===== Input for this task

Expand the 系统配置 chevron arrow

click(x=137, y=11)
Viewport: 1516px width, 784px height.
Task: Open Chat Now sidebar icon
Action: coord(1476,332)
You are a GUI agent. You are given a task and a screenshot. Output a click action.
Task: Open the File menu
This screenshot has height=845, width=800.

==========
===== Input for this task

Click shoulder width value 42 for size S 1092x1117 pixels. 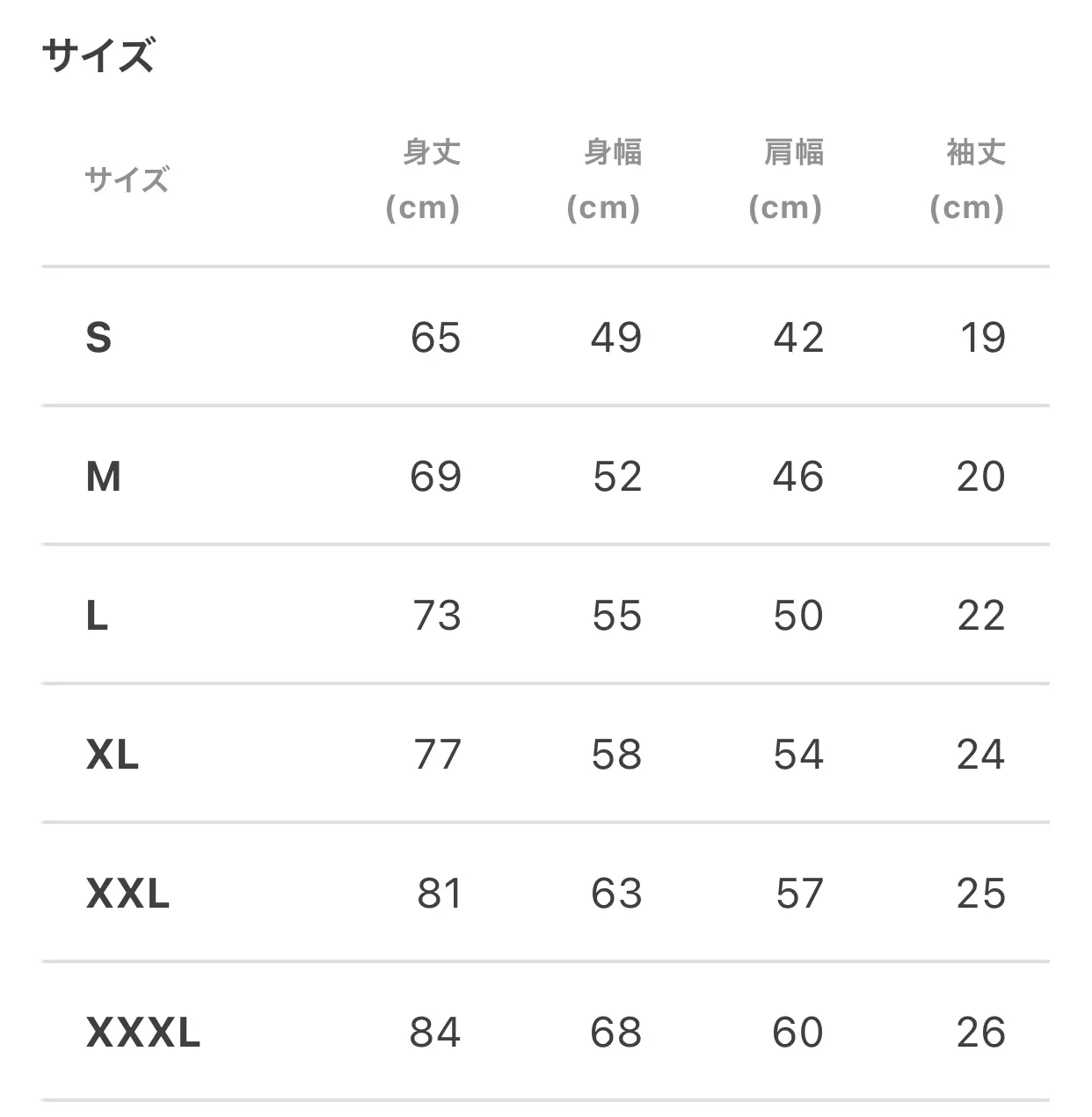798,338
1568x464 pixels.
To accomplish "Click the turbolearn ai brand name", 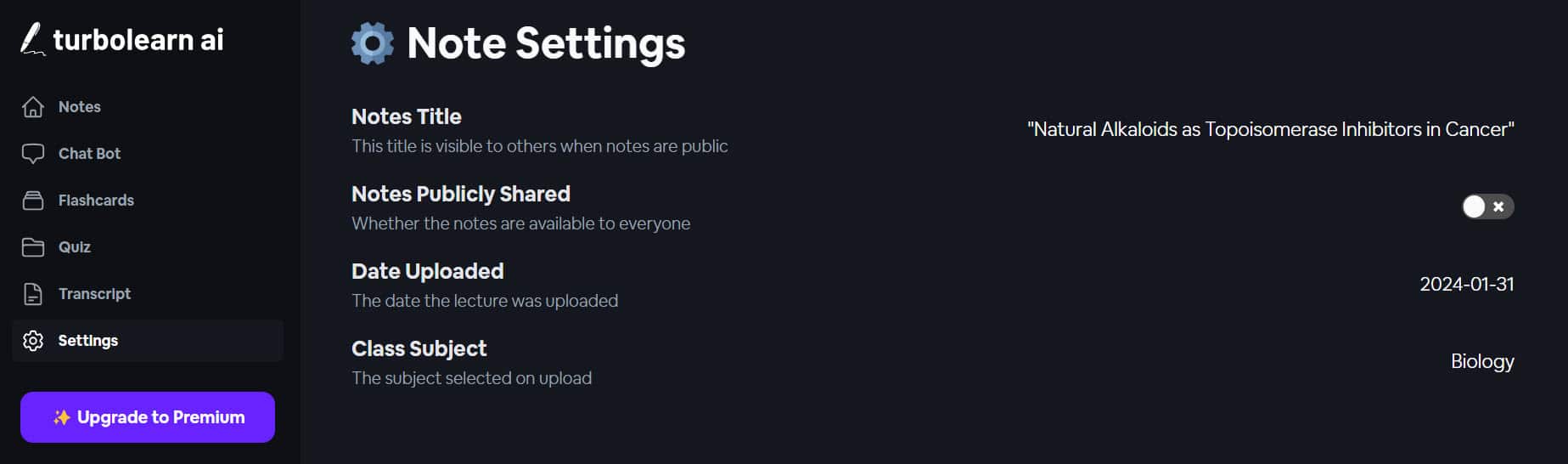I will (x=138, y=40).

==========
===== Input for this task

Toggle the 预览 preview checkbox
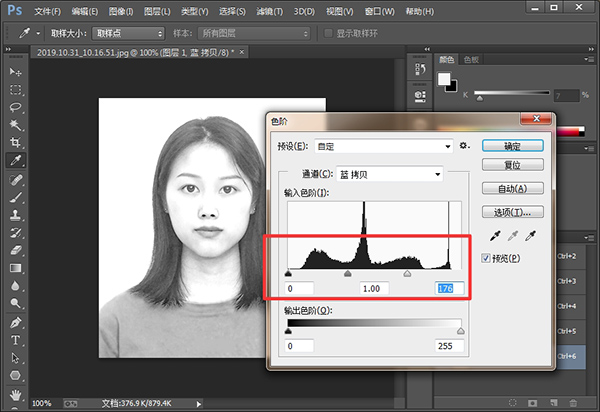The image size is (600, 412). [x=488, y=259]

==========

**Directions for this task**. Find the line with "You are a GUI" in the material above. Reproduce it and each line after it up to and including the line with "This screenshot has height=845, width=800.".

**Problem solution**.
You are a GUI agent. You are given a task and a screenshot. Output a click action.
Task: Open the File menu
This screenshot has height=845, width=800.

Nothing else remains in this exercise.